Wherever "Тольятти" turns up in the entries, copy out the line that holds it.

(Collected data)
★ ★ ★ ★

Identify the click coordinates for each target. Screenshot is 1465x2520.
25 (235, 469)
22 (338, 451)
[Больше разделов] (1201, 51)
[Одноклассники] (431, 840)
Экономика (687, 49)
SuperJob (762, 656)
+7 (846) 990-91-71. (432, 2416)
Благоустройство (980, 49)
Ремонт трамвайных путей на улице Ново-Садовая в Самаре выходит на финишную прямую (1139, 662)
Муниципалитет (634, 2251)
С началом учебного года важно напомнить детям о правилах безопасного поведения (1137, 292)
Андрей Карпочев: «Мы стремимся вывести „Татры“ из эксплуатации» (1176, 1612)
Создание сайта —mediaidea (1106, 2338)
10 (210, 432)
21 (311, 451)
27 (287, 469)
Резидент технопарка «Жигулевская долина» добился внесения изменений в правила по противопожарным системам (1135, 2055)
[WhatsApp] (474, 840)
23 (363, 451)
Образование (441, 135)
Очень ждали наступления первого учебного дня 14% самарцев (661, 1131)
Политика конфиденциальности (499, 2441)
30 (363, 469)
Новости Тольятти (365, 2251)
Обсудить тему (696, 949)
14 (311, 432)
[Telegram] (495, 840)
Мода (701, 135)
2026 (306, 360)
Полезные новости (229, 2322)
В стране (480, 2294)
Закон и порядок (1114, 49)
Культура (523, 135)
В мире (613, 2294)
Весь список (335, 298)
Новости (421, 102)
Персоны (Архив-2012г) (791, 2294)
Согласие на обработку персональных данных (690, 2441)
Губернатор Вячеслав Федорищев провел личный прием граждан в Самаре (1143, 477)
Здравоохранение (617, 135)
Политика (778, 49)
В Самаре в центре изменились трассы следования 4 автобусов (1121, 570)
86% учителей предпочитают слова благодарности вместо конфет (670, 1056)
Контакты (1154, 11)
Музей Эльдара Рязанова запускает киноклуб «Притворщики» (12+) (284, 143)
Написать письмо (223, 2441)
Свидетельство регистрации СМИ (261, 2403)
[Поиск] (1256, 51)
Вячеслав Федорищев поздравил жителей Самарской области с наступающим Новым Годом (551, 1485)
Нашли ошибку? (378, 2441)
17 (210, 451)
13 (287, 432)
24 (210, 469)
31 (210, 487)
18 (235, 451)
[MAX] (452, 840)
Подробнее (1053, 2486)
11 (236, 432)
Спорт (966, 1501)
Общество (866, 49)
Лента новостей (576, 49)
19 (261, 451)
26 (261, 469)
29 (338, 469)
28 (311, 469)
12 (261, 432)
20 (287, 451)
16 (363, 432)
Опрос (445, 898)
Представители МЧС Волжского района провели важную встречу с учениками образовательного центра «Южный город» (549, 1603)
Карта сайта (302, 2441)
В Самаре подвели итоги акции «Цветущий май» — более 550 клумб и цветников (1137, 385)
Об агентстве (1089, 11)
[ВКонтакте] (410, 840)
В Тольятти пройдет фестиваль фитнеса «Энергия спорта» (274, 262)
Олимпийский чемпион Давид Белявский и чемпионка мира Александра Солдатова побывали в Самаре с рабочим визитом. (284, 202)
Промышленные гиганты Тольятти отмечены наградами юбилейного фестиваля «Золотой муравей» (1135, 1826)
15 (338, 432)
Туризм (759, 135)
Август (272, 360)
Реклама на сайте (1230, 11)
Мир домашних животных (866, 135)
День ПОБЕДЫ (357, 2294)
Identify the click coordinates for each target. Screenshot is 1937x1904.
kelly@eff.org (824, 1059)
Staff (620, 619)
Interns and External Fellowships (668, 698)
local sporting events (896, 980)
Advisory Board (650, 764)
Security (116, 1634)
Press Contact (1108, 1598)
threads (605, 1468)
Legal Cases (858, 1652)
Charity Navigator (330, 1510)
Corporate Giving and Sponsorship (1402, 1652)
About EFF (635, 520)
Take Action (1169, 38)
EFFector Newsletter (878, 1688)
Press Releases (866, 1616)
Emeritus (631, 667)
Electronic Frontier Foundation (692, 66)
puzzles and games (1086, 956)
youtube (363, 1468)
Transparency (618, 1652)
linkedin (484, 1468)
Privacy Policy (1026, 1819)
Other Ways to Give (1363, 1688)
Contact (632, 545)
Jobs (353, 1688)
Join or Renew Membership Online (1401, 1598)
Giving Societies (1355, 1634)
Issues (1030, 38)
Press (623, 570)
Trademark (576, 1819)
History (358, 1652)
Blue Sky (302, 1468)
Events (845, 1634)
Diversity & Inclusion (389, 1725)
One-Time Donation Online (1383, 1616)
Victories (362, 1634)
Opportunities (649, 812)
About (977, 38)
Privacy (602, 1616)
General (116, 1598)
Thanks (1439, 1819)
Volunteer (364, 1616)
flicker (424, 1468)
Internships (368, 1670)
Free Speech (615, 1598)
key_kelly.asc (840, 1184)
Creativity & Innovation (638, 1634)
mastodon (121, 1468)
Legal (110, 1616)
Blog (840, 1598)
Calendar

★ ★ ★ ★

▸ **The answer**:
Новости Тольятти (365, 2251)
В Тольятти пройдет фестиваль фитнеса «Энергия спорта» (274, 262)
Промышленные гиганты Тольятти отмечены наградами юбилейного фестиваля «Золотой муравей» (1135, 1826)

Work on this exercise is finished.